The definition looks quite complicated, so let's dissect it. On the left side there is

type Parameters<T extends (...args: any) => any>

(...args: any) => any maps to any function. It's pretty much the same as Function. This means the left side can also be written as

type Parameters<T extends Function>

Written like that it's easier to see that it requires T to be a function type.

On the right side it's not possible to do such a simplification, because the type of args has to be inferred.

T extends (...args: infer P) => any ? P : never

The infer keyword can be used in combination with extends and instructs TypeScript to infer the type of some part of the extends condition.
It can only be used with extends because otherwise there is nothing the type is limited to, hence nowhere to infer the type from.
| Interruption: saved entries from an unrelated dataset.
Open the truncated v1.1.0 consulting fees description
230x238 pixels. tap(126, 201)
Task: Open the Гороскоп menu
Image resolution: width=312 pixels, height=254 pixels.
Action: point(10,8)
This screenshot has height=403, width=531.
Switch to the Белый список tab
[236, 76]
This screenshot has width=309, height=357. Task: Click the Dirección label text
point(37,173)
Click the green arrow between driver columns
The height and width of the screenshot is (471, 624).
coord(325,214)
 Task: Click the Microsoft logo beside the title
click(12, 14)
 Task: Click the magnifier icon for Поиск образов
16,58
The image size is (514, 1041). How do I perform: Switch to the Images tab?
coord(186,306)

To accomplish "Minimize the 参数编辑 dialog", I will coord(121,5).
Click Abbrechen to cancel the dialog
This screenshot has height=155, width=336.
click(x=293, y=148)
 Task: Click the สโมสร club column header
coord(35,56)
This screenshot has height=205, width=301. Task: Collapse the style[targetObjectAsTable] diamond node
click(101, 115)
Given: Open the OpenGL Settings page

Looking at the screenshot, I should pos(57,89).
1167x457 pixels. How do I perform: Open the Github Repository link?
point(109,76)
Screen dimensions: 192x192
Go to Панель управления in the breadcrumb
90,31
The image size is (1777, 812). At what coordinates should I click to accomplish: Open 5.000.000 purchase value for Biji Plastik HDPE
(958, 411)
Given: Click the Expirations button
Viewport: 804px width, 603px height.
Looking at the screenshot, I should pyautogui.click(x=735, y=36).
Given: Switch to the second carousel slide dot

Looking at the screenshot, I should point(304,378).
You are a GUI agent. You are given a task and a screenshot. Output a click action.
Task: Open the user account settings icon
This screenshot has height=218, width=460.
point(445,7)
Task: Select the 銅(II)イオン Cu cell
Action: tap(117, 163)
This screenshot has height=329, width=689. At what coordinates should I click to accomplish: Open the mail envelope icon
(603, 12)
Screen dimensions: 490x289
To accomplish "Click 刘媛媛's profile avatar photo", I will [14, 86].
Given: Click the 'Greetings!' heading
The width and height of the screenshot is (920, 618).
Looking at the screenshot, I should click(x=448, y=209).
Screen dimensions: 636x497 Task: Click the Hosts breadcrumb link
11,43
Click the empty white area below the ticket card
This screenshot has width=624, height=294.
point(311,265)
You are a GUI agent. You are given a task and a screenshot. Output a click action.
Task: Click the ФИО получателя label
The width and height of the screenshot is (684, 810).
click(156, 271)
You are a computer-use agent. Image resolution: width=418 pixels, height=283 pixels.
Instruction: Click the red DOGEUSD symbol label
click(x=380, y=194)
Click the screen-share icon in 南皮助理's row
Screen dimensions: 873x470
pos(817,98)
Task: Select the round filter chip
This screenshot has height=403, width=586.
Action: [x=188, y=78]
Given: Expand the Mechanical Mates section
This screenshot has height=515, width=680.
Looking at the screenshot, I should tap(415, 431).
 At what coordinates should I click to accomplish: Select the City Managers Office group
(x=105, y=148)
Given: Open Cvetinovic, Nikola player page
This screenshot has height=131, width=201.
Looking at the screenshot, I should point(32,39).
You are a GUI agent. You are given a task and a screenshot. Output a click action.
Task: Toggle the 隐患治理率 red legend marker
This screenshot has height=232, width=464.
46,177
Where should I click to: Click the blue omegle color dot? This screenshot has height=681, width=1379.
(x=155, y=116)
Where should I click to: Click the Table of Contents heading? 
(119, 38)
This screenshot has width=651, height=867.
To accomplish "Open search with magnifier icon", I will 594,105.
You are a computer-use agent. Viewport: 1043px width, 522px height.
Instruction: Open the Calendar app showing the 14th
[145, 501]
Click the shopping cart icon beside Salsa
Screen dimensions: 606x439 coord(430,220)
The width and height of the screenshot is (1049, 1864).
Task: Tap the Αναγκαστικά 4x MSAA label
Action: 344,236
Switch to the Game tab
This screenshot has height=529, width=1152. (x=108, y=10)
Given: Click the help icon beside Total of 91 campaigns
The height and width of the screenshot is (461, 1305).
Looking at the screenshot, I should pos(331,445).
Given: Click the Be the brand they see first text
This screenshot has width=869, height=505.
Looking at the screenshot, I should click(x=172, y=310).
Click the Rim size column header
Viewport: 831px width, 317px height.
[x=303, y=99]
For the same reason it's only possible to reference the inferred type in the true branch of the condition.

In the case above ...args is typed with infer P, which means that the arguments type will be inferred into P.

The return type of the function ((...args: infer P) => any) can be ignored, so it's typed any.

If the condition that T is a function is true, the result is the inferred arguments type P.
Since T is restricted to be a function, this is always the case, otherwise there'd be a compiler error.

ConstructorParameters

// Obtain the parameters of a constructor function type in a tuple
type ConstructorParameters<T extends new (...args: any) => any> = T extends new (...args: infer P) => any ? P : never;

Example:

type F = new (p1: string, p2: number) => boolean;
type T = Parameters<F>;
// T = [string, number]

This is the same as Parameters, just typed for constructor functions with the new keyword added.

ReturnType

// Obtain the return type of a function type
type ReturnType<T extends (...args: any) => any> = T extends (...args: any) => infer R ? R : any;

Example:

type F = (p1: string, p2: number) => boolean;
type T = ReturnType<F>;
// T = boolean

ReturnType works very similar as Parameters, the only difference is that instead of inferring the parameters type, the return type is inferred (infer R) and the result of the extends condition.

InstanceType

// Obtain the return type of a constructor function type
type InstanceType<T extends new (...args: any) => any> = T extends new (...args: any) => infer R ? R : any;

This is the same as ReturnType, just typed for constructor functions with the new keyword added.